Architecture & Responsibilities

  • IcebergConnector – Abstract FloecatConnector implementation. Defines shared snapshot, stats, and NDV logic.
  • IcebergRestConnector – REST catalog discovery via Iceberg RESTCatalog.
  • IcebergGlueConnector – REST catalog + Glue discovery via GlueIcebergFilter.
  • IcebergFilesystemConnector – Single-table connector that opens directly from the connector uri when iceberg.source=filesystem.
  • IcebergConnectorProvider – Exposes the connector via CDI so the service can instantiate it using URIs from ConnectorSpec.
  • IcebergPlanner – Implements connector/common/Planner, translating Iceberg TableScan results into ScanFile entries (data/delete files, column stats, formats).
  • IcebergTypeMapper – Converts Iceberg Types into Floecat logical types when reporting stats or planner column metadata.
  • GlueIcebergFilter – Uses AWS Glue to quickly enumerate only those tables registered as Iceberg, preventing needless REST calls.
  • PuffinNdvProvider – Leverages Puffin NDV files when available.

Public API / Surface Area

IcebergConnector and subclasses satisfy the SPI: - listNamespaces() – Uses REST or Glue discovery depending on the selected source. - listTables(namespace) – Uses REST or Glue discovery depending on the selected source. - describe(namespace, table) – Loads the table, serialises the Iceberg schema to JSON via SchemaParser.toJson, captures partition keys, and returns table properties. - enumerateSnapshots(...) – Iterates Iceberg snapshots and emits SnapshotBundles with upstream timestamps, parent IDs, sequence numbers, manifest lists, and summary maps. When invoked with incremental SnapshotEnumerationOptions, the connector walks back from the current snapshot through the parent chain and stops once it reaches a snapshot already known to Floecat, returning only the newly discovered lineage. - captureSnapshotTargetStats(...) – Captures table/column/file stats for one snapshot (optionally selector-scoped), using the configured StatsEngine and NDV providers.

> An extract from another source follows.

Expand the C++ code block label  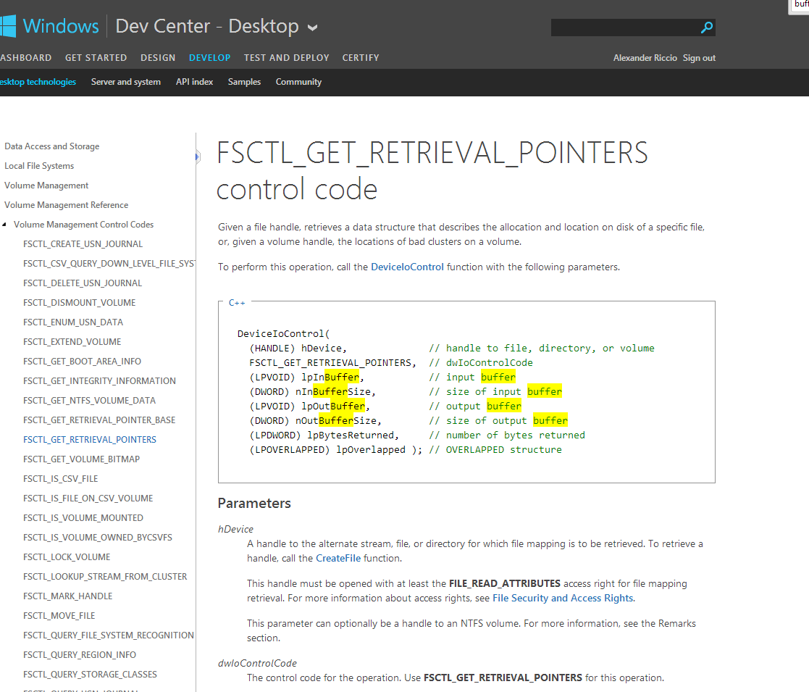pyautogui.click(x=236, y=303)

Important Internal Details

  • Authentication – The connector supports multiple schemes: aws-sigv4 (default), OAuth2 token, or none. SigV4 configuration controls signing names/regions, falls back to s3.region when unspecified, and injects request headers via Iceberg REST properties.
  • NDV – NDV collection is optional. Controlled by stats.ndv.enabled, stats.ndv.sample_fraction, and stats.ndv.max_files connector options. NDV providers combine sampling, Puffin sketches, and Parquet footer data.
  • S3 IO – Falls back to org.apache.iceberg.aws.s3.S3FileIO unless io-impl is specified in connector options. Header hints (rest.header.*) propagate custom headers to REST calls.
  • Metadata captureIcebergConnector embeds the serialized IcebergMetadata protobuf in the SnapshotBundle.metadata map so the reconciler can persist schemas/specs/refs/logs without leaking Iceberg-specific types into the core SPI.
  • Constraint mapping – Snapshot constraints currently emit only metadata that is reliably exposed by core Iceberg tables:
  • CT_PRIMARY_KEY from Iceberg identifier-field-ids (advisory, emitted as not-enforced).
  • CT_NOT_NULL from required primitive schema fields (including nested struct leaves).
  • CT_FOREIGN_KEY, CT_UNIQUE, and CT_CHECK are not emitted from core Iceberg metadata because no portable source is defined for them.
  • Source-specific extraction path:
    • REST: snapshot/schema-derived constraints + source-specific additions (currently none).
    • Glue: snapshot/schema-derived constraints + source-specific additions (currently none).
    • Filesystem: snapshot/schema-derived constraints + source-specific additions (currently none).
  • Connector matrix (current behavior):
    • REST: CT_PRIMARY_KEY, CT_NOT_NULL.
    • Glue: CT_PRIMARY_KEY, CT_NOT_NULL.
    • Filesystem: CT_PRIMARY_KEY, CT_NOT_NULL.

Data Flow & Lifecycle

ConnectorFactory.create(cfg)
  → IcebergConnectorFactory.create(uri, options, authScheme, authProps, headerHints)
      → Build REST properties, configure SigV4 or token auth
      → Choose REST/Glue/filesystem connector based on options
      → Initialize RESTCatalog (and Glue filter when needed)
  → listNamespaces/listTables/describe
  → enumerateSnapshots
      → For each snapshot load Table metadata lineage
  → captureSnapshotTargetStats
      → StatsEngine pulls Parquet stats (table/column + per-file), NDV provider merges sketches
      → plan
      → Build TableScan, collect FileScanTask -> ScanBundle
Resources (RESTCatalog, GlueClient) are closed when the connector is closed.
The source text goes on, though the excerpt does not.